Late in the second, the Caps showed signs of life in responding with a Garnet Hathaway goal, leaving them just a goal down headed to the third. But Washington wasn't able to get the game tied on an early power play in the third, and Philly salted the contest away with two in the third.
Washington, which held a 15-point lead over Philadelphia in the Metro standings less than two months ago, now leads the second-place Flyers by just a single point in the chase for the division crown. Philly took three of the four meetings between the two teams this season, limiting Washington to seven goals in the four games and holding the Caps to 1-for-17 (5.9 percent) on the power play.
The Caps had three of the game's first four power plays but couldn't do anything with them. Washington went 0-for-5 with the extra man on the night, and it is 3-for-25 (12%) in its last nine games.
"That's the execution," says Caps coach Todd Reirden, "that's the self-inflicted part of the game that causes you to fret after a game as opposed when you do things constantly, over and over again, and the opposition's goaltender steals the game. That's the situation tonight. We get off to the proper start, and we kind of let them back in the game by not taking advantage of situations of situations that were presented to us to distance ourselves within the game.
"Those are important things that you have to learn going into playoff hockey, especially in March. We've got to keep pushing in that direction."
Heading into the 2019-20 season, the Rangers figured to be an improved bunch, but one that would be hard-pressed to make the playoffs in an ultra-competitive Metro Division. But the Blueshirts went on a second-half spree that put them right on the fringes of the race for a wild card playoff berth in the Eastern Conference.
Although they are the seventh-place team in the eight-team Metro, the Rangers are within striking distance of a playoff berth. Ironically, their geography conspires against them. If they were a Western Conference club, the Rangers would be occupying the second wild card spot right now.

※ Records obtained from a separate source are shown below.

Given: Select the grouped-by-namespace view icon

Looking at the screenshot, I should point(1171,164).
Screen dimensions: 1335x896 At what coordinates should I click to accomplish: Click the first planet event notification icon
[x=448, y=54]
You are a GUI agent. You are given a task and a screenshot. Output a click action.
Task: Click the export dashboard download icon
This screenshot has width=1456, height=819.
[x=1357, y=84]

Coming out of their midseason break, the Rangers won 12 of 15 games - including five straight at one point - to put themselves in the playoff picture. While the Rangers were roaring their way through that stretch, many of the other Metro teams were mired in mediocrity, enabling the Blueshirts to close ground quickly in the standings.

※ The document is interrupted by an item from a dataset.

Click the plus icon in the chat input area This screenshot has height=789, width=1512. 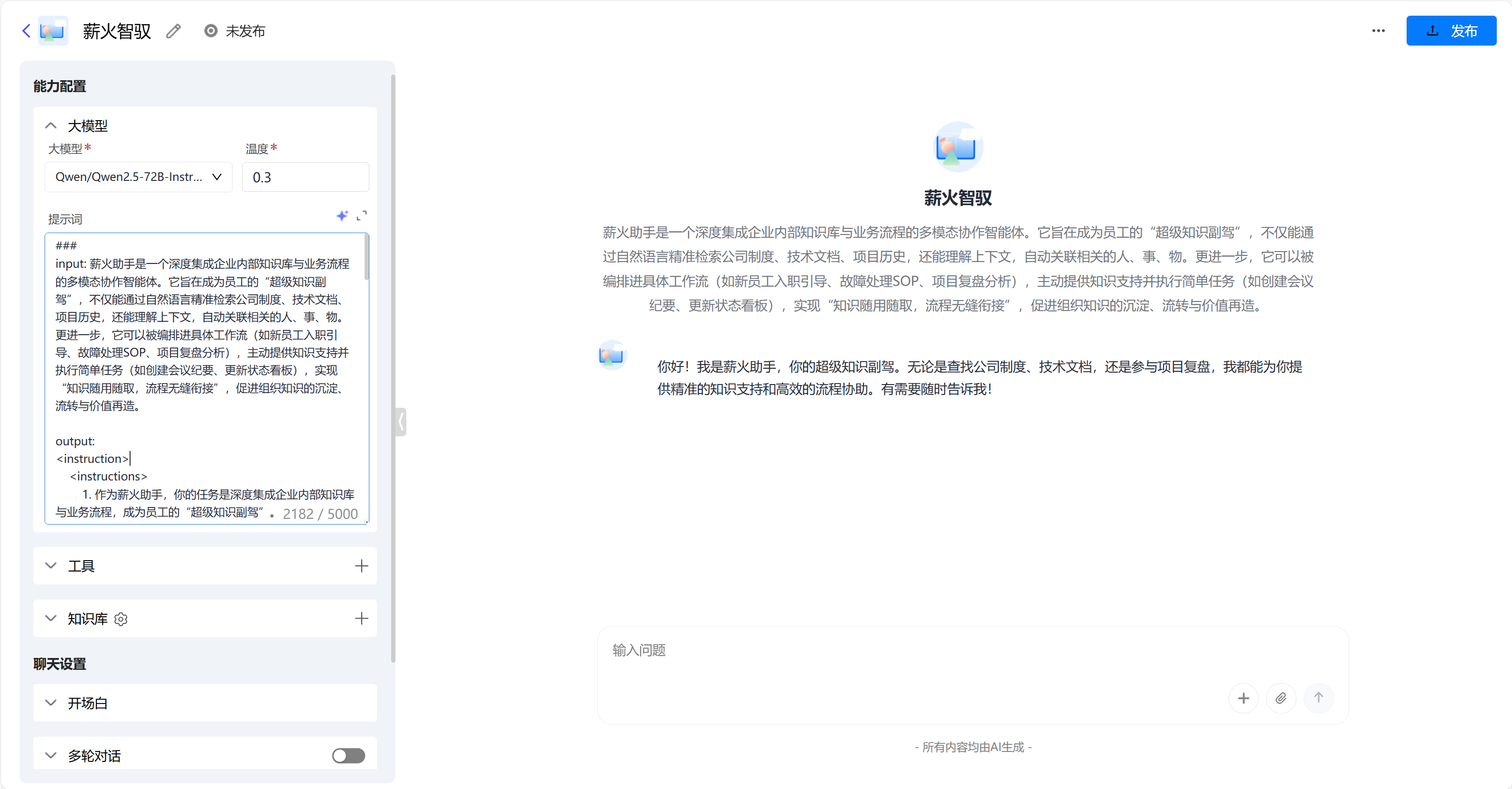1244,698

When they came out of their break on Jan. 31, the Rangers were in seventh place, 11 points off the playoff pace, and they were 23 points in arrears of Washington, the Metro leader. Going into Thursday's game, they're still in seventh place in the Metro, but they're only four points south of the second wild card spot, and they are a dozen points behind the first-place Caps in the standings.
The Rangers have dropped three straight - two of them to Philadelphia and the other to St. Louis - coming into Thursday's game.